Count the lines in the data below that contain the word "agent". Reply with the number only.

Data entries
= = = = =

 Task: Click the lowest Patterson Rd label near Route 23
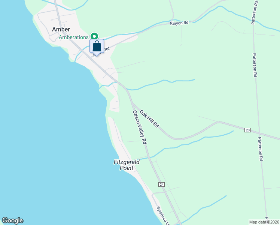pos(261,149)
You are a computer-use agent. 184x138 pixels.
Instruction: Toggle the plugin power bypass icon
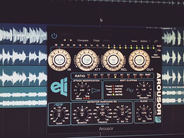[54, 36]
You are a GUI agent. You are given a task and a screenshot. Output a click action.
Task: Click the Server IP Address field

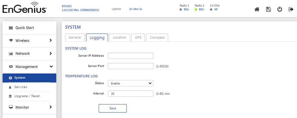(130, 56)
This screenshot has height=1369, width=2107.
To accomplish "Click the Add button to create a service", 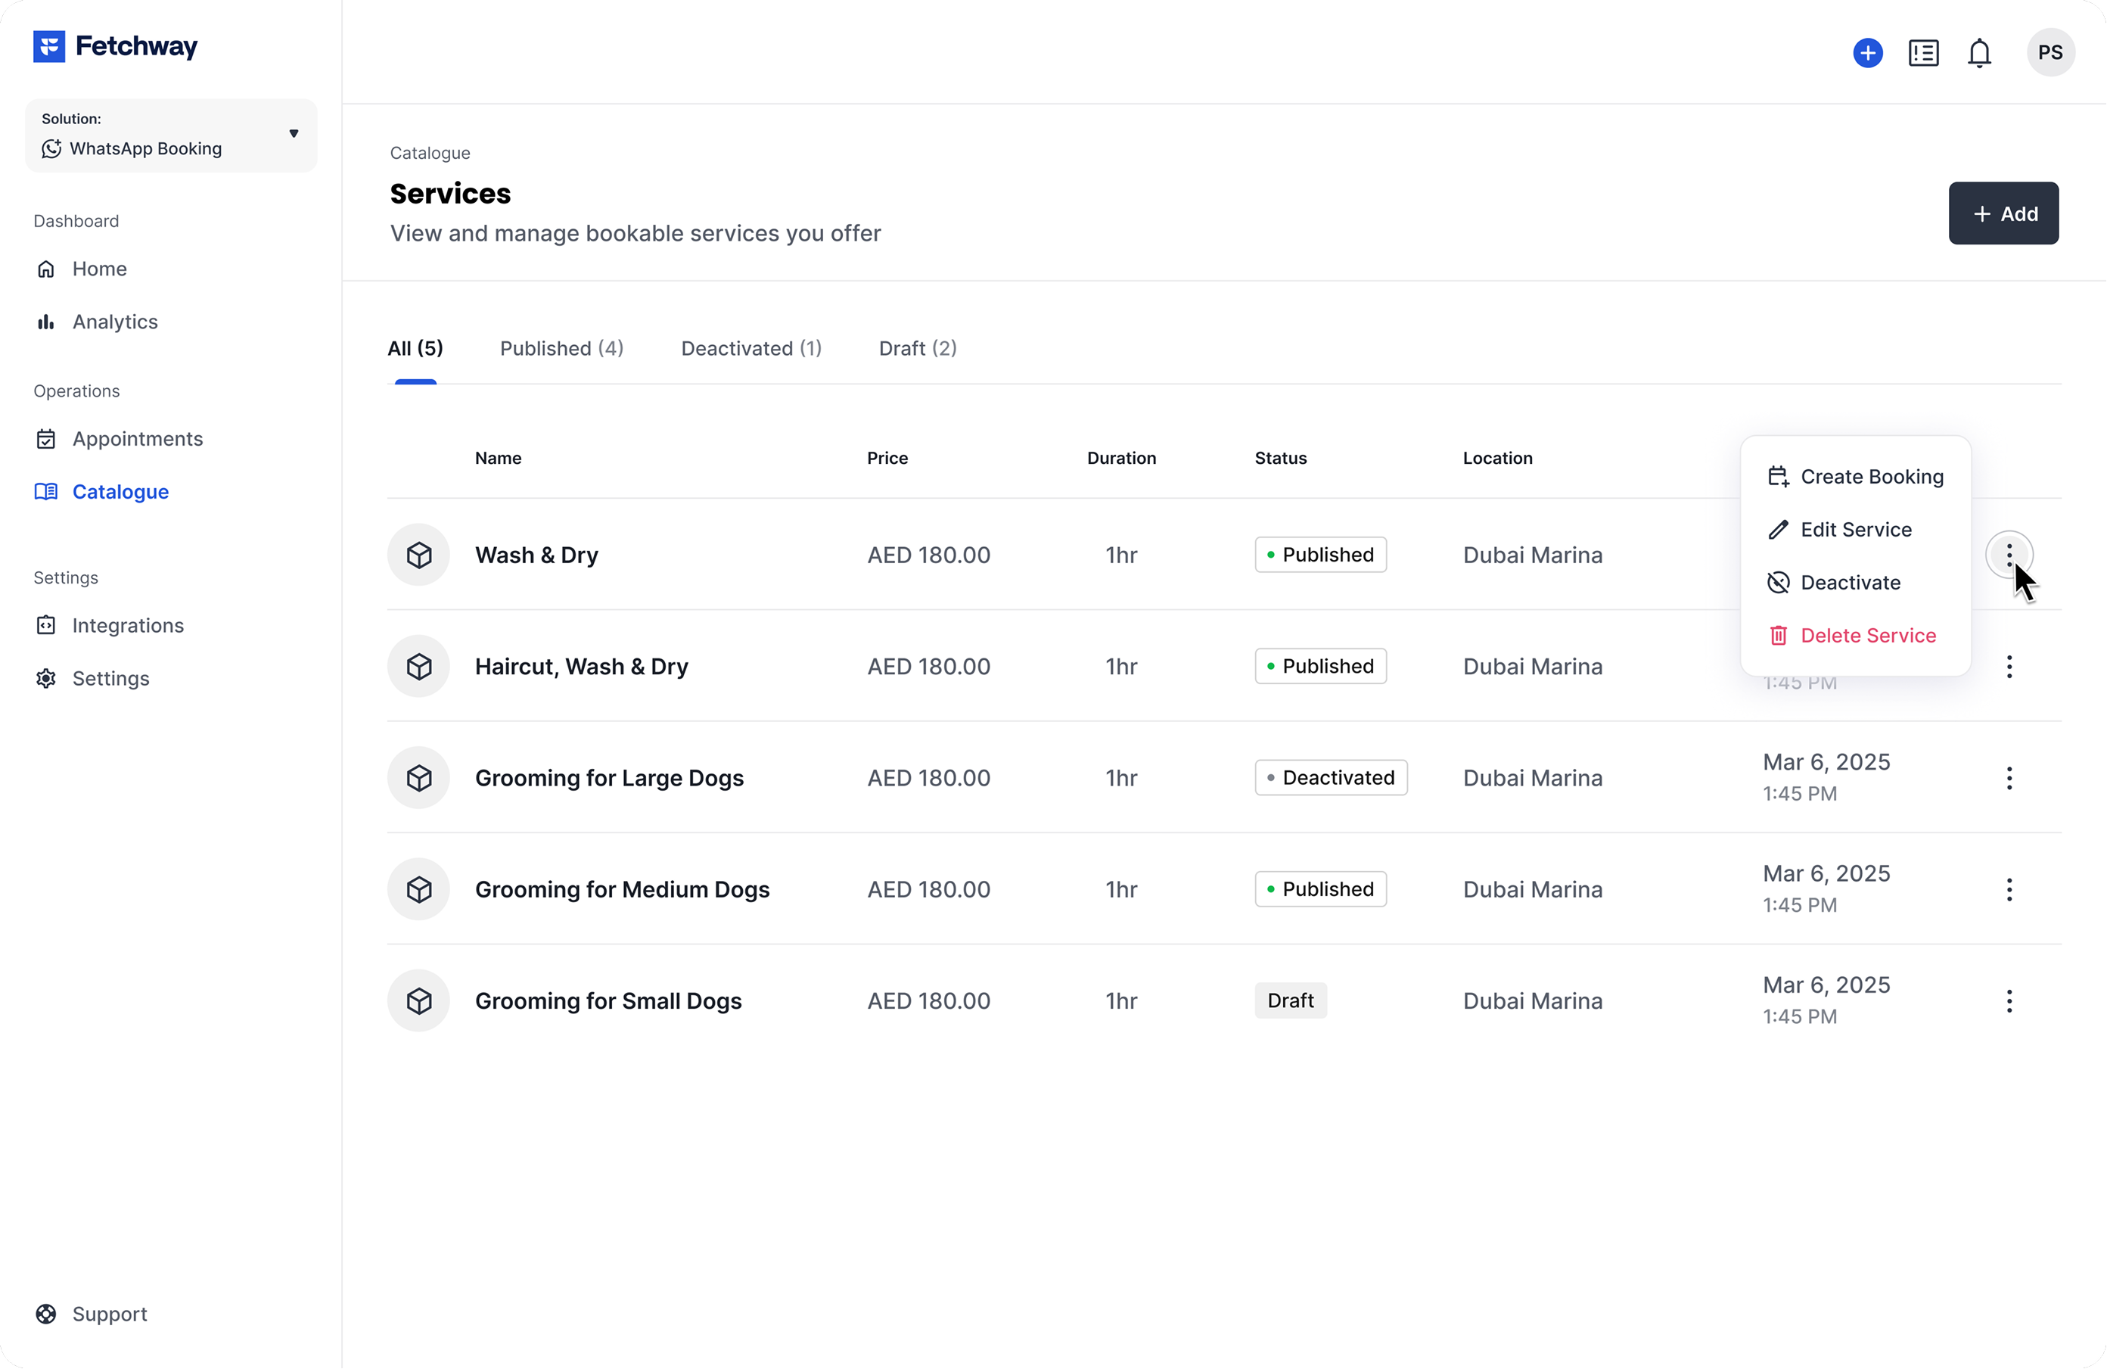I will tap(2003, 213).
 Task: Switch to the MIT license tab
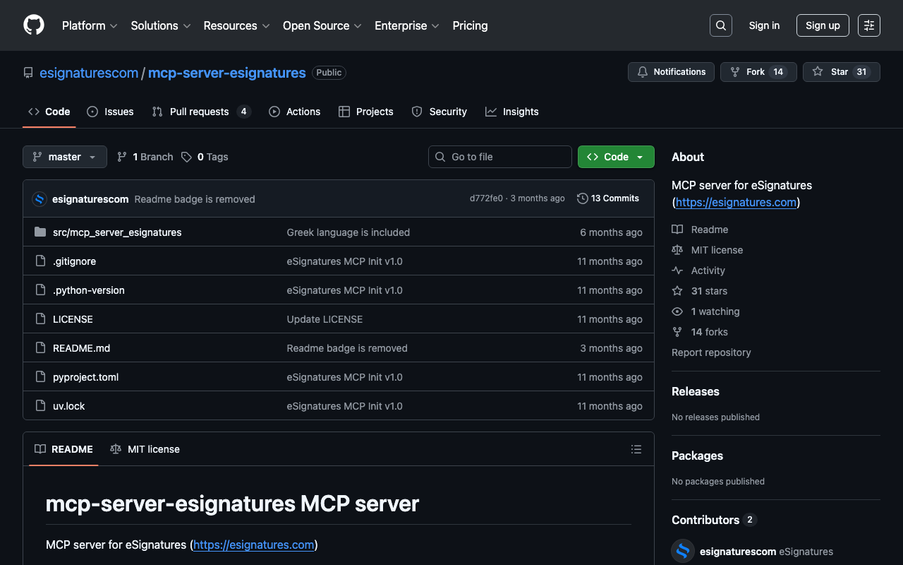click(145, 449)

= = = = =

* _WRITTEN RESPONSE_:
2